Dataset entries:
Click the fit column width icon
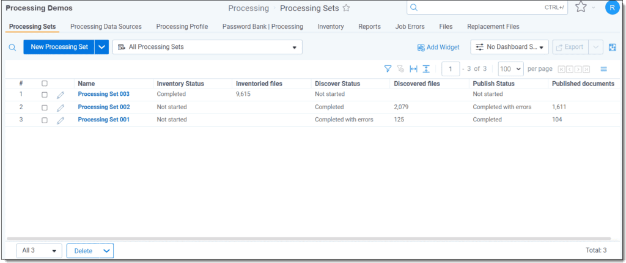 [413, 69]
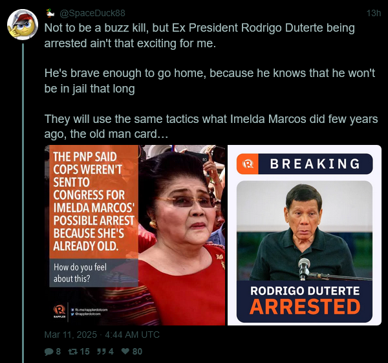The width and height of the screenshot is (388, 363).
Task: Click the Rappler logo in BREAKING banner
Action: coord(248,164)

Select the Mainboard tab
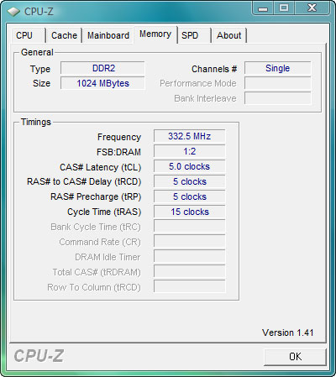[108, 35]
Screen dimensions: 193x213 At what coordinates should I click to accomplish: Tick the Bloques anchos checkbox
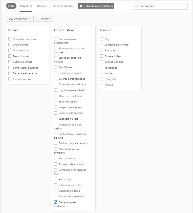point(10,79)
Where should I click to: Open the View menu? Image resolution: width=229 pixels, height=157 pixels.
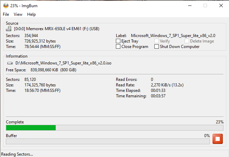coord(18,14)
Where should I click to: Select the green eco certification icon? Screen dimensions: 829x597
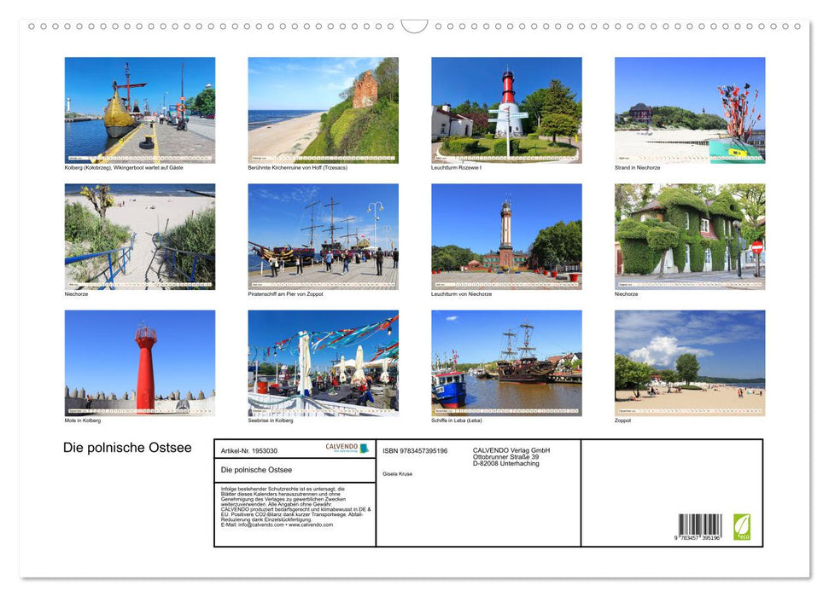click(742, 526)
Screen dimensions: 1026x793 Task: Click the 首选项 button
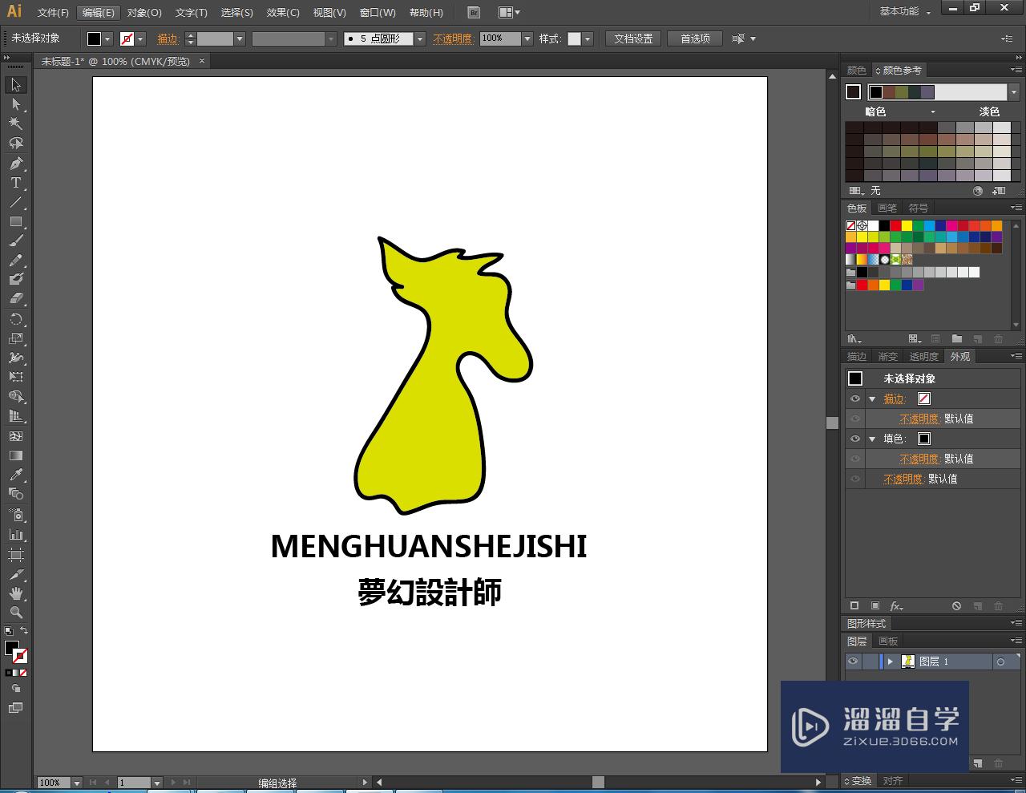click(x=695, y=38)
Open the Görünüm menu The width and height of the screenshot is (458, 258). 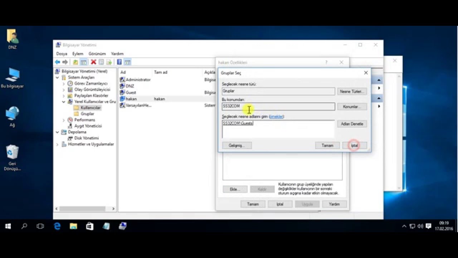coord(97,54)
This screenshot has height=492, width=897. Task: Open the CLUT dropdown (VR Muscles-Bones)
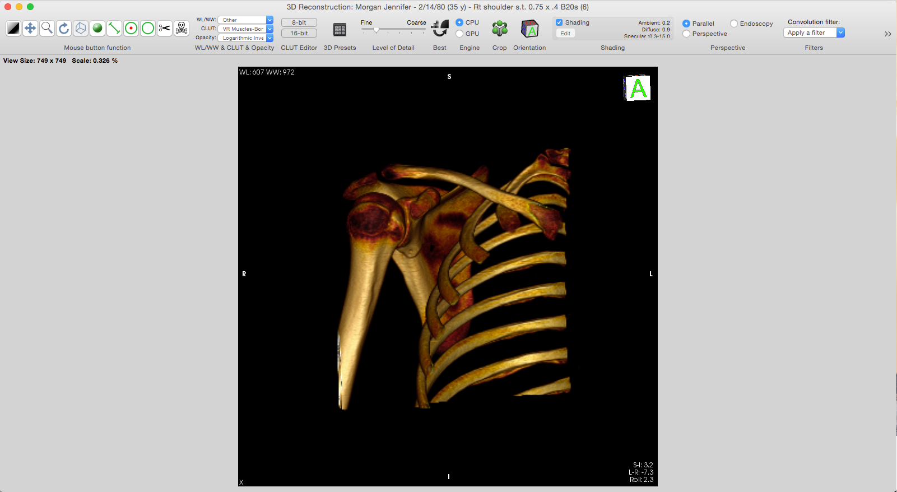click(x=245, y=29)
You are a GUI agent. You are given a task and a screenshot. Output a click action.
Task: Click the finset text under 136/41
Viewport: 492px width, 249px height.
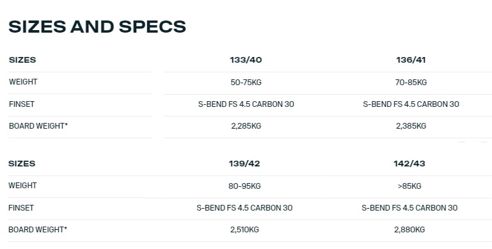coord(411,104)
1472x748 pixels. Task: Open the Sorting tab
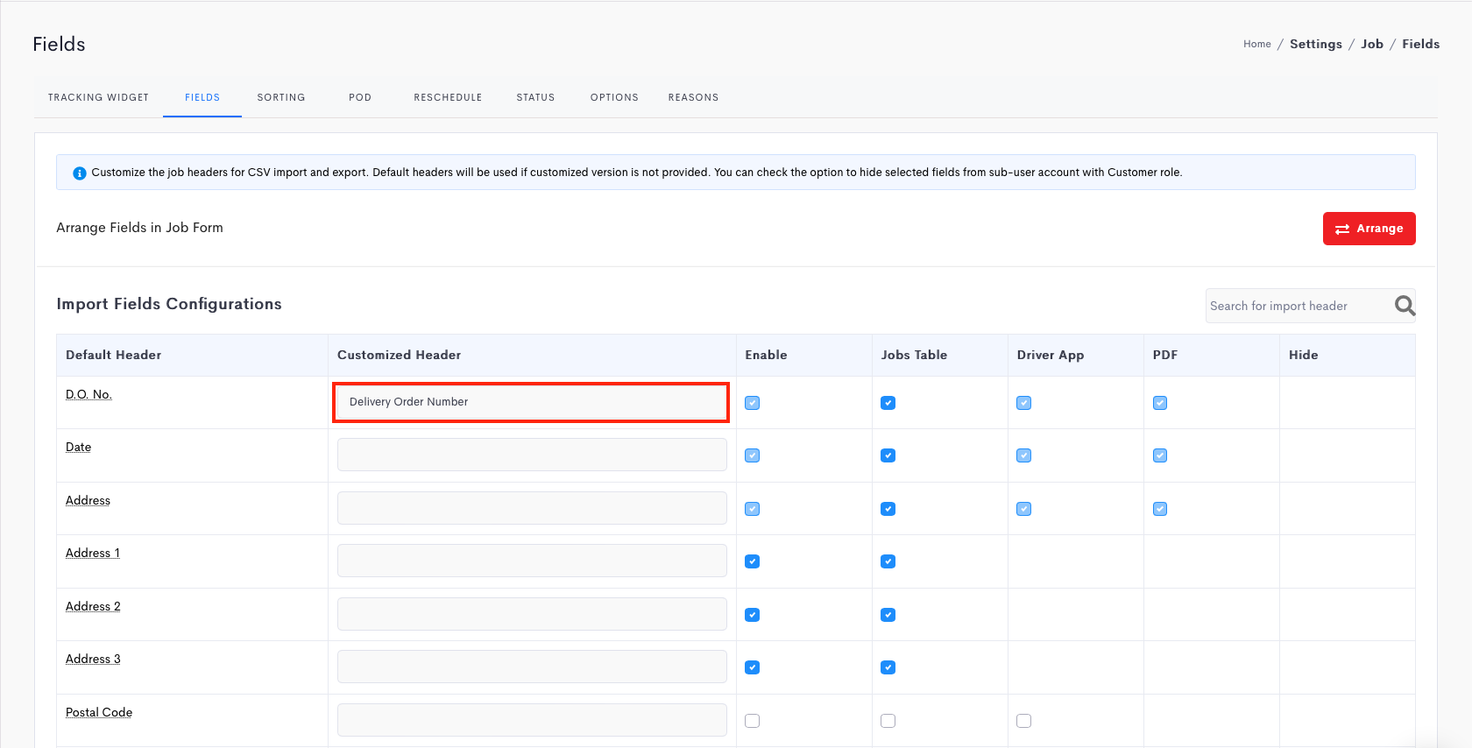click(x=280, y=97)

### Exercise
Extract only the lines from the line containing "This screenshot has" through the final line of the records; keep both ends and drop every picture.

### Solved exercise
This screenshot has height=492, width=897. Task: Open the CLUT dropdown (VR Muscles-Bones)
click(x=245, y=29)
You are a GUI agent. You are given a task and a screenshot. Output a click action.
Task: Click the finset text under 136/41
Viewport: 492px width, 249px height.
coord(411,104)
1472x748 pixels. Task: Open the Sorting tab
click(x=280, y=97)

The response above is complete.